3.6.3 New Areas of Research in Voice Biometrics

Voice biometrics technologies have advanced significantly since their inception; however a number of areas require further investigation. Countermeasures for “spoofing” attacks (orchestrated with recording playback, voice splicing, voice transformation, and text-to-speech technology) provide new challenges. A number of such attacks have been recently covered in an international speech conference [45]. Ongoing work assesses the risk of these attacks and attempts to thwart them. This can be accomplished through improved liveness detection strategies, along with algorithms for detecting synthesized speech.

Voice biometrics represents an up-and-coming area for interactive voice systems. Whereas speech recognition, natural language understanding, and text-to-speech have had more deployment history, voice biometrics technology is rapidly growing in the commercial and Government sectors. Voice biometrics provides a convenient means of validating an identity or locating a user among an enrolled population, which can reduce identity theft, fraudulent account access, and security threats. The recent algorithmic advances in the voice biometrics field, as described in this section, increase the number of use-cases and will facilitate adoption of this technology.

3.7 Speech Synthesis

Many mobile applications not only recognize and act on a user's spoken input, but also present spoken information to the user, via text-to-speech synthesis (TTS). TTS has a rich history [46], and many elements have become standardized. As shown in Figure 3.12, TTS has two components, front-end (FE) and back-end (BE) processing. Front-end processing derives information from an analysis of the text. Back-end processing renders this information into audio in two stages:

First, it searches an indexed knowledge base of pre-analyzed speech data, and finds the indexed data which most closely matches the information provided by the front-end (unit selection).
Second, this information is used by a speech synthesizer to generate synthetic speech.

c03f012 — **Figure 3.12** Speech synthesis architecture.

The pre-analyzed data may be stored as encoded speech or as a set of parameters used to drive a model of speech production or both.

In Figure 3.12, the front-end is subdivided into two constituent parts: text pre-processing and text analysis. Text pre-processing is needed in “real world” applications, where a TTS system is expected to interpret a wide variety of data formats and content, ranging from short, highly stylized dialogue prompts to long, structurally complex prose. Text pre-processing is application-specific, e.g. the pre-processing required to read out customer and product information extracted from a database will differ substantially from an application designed to read back news stories taken from an RSS feed. Also, a document may contain mark-up designed to aid visualization in a browser or on a page, e.g., titles, sub-headings. A pre-processor must re-interpret this information in a way which leads to rendered speech expressing the document's structure.
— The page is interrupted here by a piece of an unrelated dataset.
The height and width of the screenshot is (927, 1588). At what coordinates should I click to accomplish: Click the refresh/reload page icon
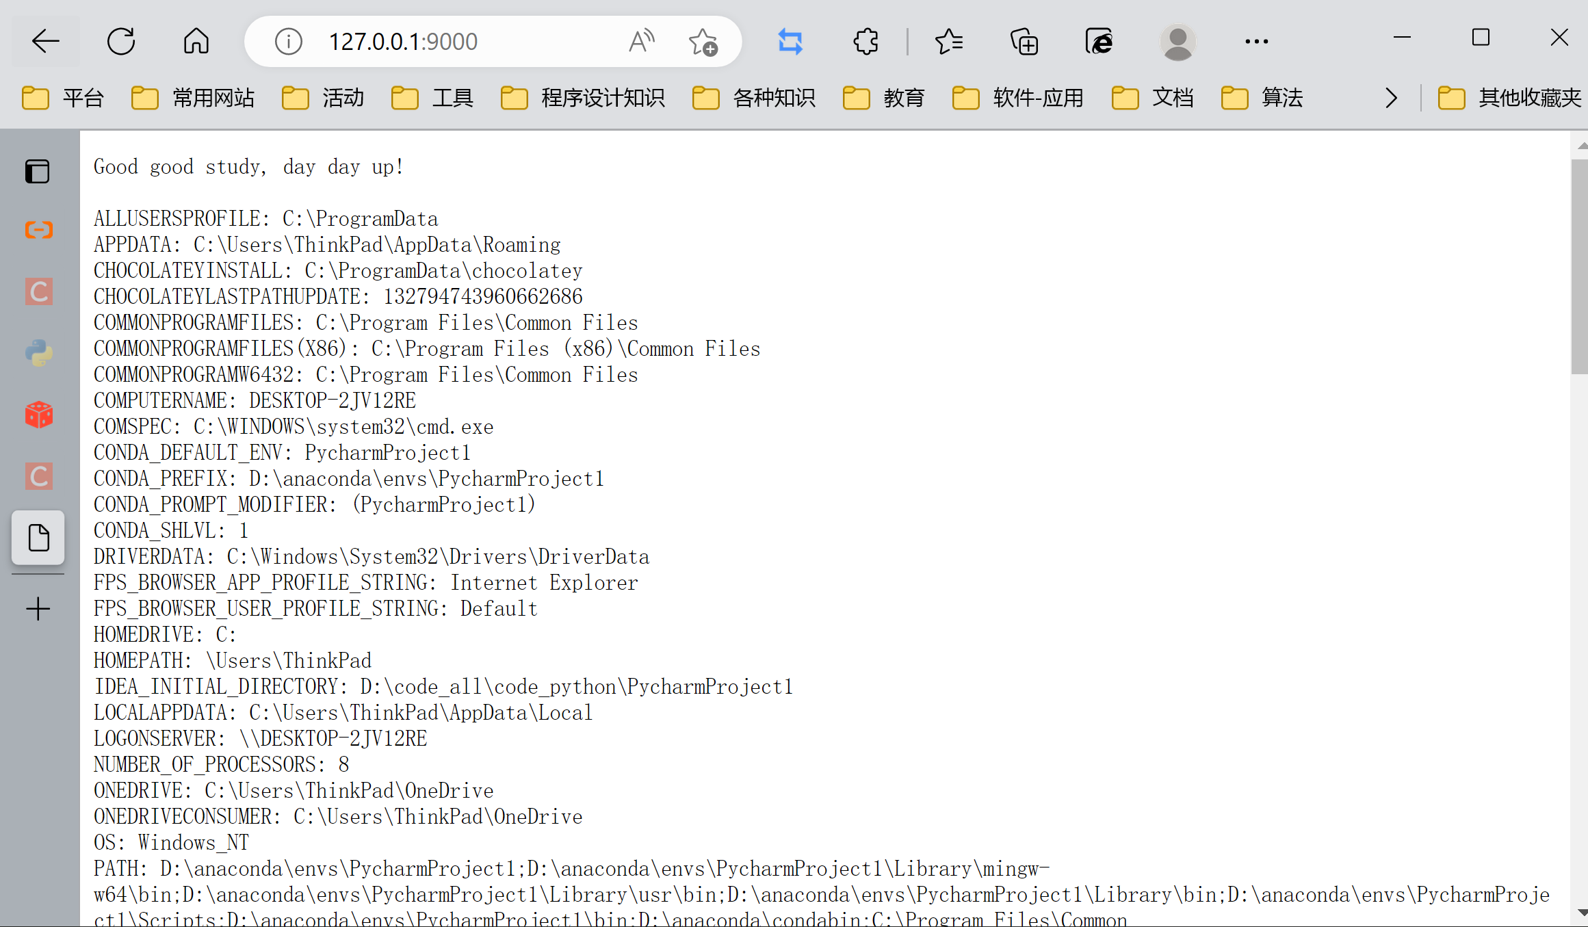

Text analysis falls into four processing activities: tokenization and normalization, syntactic analysis, prosody prediction and grapheme-to-phoneme conversion. Tokenization aids in the appropriate interpretation of orthography. For example, a telephone number is readily recognizable when written, and has a regular prosodic structure when spoken. During tokenization graphemes are grouped into tokens, where a token is defined as a sequence of characters belonging to a defined class. A digit is an example of a simple token, while a telephone number would be considered a complex token. Tokenization is particularly challenging in writing systems such as Chinese, where sentences are written as sequences of characters without white-space between words.

Text normalization is the process of converting orthography into an expanded standardized representation (e.g. $5.00 would be expanded into “five dollars”) and is a precursor to further syntactic analysis. Syntactic analysis typically includes part of speech and robust syntactic structure determination. Together, these processes aid in the selection of phonetic pronunciations and in the prediction of prosodic structure [47].

Prosody may be defined as the rhythm, stress and intonation of speech, and is fundamental to the communication of a speaker's intentions (e.g., questions, statements, imperatives) and emotional state [48]. In tone languages, there is also a relationship between word meaning and specific intonation patterns. The prosody prediction component expresses the prosodic realization of the underlying meaning and structure encoded within the text using symbolic information (e.g., stress patterns, intonation and breath groups) and sometimes parametric information (e.g., pitch, amplitude and duration trajectories). Parametric information may be quantized and used as a feature in the selection process, or directly within a parametric synthesizer, or both.

In most languages, the relationship between graphemes (i.e., letters) and the representation of sounds (the phonemes) is complex. In order to simplify the selection of the correct sounds, TTS systems first convert the grapheme sequence into a phonetic sequence which more closely represents the sounds to be spoken. TTS systems typically employ a combination of large pronunciation lexica and grapheme-to-phoneme (G2P) rules to convert the input into a sequence of phonemes. A pronunciation lexicon contains hundreds of thousands of entries (typically morphemes, but also full-form words) each consisting of phonetic representations of pronunciations of the word, but sometimes also other information such as part-of-speech. Pronunciations may be taken directly from the lexicon, or derived through a morphological parse of the word in combination with lexical lookup. No lexicon can be complete, as new words are continually being introduced into a language. G2Ps use phonological rules to generate pronunciations for out-of-vocabulary words.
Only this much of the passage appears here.